Connolly made the 53-man roster in 2009 and started four games at right guard in place of an injured Stephen Neal. During the season, he received a contract extension through the 2011 season.

With veteran starter Logan Mankins missing from the first seven games of the 2010 season due to a contract situation, Connolly started all of those games in his place at left guard. He was a reserve for the team's Week 9 game, but returned to the starting lineup at right guard following a season-ending injury to Neal.

In a December 19, 2010 game against the Green Bay Packers, Connolly set the record for the longest kickoff return by an offensive lineman in NFL history, returning a squib kick 71 yards to set up a Patriots touchdown (the previous record was 48 yards by Mal Snider in 1969). Connolly was named AFC Special Teams Player of the Week for the feat. Connolly suffered a concussion in the game and missed the final two games of the regular season.
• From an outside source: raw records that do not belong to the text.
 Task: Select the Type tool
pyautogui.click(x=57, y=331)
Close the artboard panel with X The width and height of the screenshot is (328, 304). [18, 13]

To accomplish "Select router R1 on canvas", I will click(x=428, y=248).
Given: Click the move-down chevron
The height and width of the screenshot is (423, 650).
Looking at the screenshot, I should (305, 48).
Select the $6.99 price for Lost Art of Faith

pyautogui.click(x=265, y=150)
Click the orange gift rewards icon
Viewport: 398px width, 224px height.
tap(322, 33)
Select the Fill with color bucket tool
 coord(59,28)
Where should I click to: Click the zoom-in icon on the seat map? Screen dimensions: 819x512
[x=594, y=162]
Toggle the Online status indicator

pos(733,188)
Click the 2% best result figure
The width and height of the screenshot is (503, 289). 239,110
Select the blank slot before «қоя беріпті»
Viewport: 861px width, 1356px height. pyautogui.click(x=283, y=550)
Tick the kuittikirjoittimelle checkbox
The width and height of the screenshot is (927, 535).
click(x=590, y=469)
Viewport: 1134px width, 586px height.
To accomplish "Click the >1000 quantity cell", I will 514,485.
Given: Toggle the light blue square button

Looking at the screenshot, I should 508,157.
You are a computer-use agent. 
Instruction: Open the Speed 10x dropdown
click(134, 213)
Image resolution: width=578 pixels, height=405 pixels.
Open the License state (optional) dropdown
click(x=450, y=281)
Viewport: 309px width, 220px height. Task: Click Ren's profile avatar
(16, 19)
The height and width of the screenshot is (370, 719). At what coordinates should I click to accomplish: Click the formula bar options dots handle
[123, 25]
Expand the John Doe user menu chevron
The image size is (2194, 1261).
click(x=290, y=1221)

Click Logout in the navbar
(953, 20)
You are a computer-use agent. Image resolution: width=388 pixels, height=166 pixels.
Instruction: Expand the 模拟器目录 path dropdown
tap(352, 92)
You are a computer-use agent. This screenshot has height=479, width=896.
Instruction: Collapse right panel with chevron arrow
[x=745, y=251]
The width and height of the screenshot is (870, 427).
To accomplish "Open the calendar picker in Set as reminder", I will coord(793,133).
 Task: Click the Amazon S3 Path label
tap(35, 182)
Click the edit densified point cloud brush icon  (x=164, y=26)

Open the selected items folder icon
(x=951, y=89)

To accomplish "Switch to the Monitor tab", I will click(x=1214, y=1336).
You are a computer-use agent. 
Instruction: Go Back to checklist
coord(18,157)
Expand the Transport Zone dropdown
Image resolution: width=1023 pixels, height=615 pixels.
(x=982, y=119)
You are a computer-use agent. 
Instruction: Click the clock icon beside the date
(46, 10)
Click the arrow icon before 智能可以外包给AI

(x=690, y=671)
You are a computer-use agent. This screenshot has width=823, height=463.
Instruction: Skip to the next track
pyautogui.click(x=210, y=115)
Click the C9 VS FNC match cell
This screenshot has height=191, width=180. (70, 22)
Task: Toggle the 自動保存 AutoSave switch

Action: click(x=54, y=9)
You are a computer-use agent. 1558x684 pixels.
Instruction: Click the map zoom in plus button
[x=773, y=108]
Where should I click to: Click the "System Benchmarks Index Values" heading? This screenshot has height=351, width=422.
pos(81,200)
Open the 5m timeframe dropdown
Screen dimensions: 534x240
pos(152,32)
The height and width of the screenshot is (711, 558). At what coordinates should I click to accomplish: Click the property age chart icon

He finished the 2010 season with 13 starts in 14 games played.

At the end of the 2011 season, Connolly and the Patriots appeared in Super Bowl XLVI. He started in the game, but the Patriots lost to the New York Giants by a score of 21–17.

On September 3, 2014, Connolly was named one of the Patriots' six team captains. On February 1, 2015, he was part of the Patriots team that won Super Bowl XLIX over the Seattle Seahawks, 28–24.

===Retirement===
A free agent after the 2014 season, Connolly fielded interest from multiple NFL teams. However, on July 16, 2015, Connolly retired, citing family stability, concussion injuries and winning the Super Bowl as contributing factors.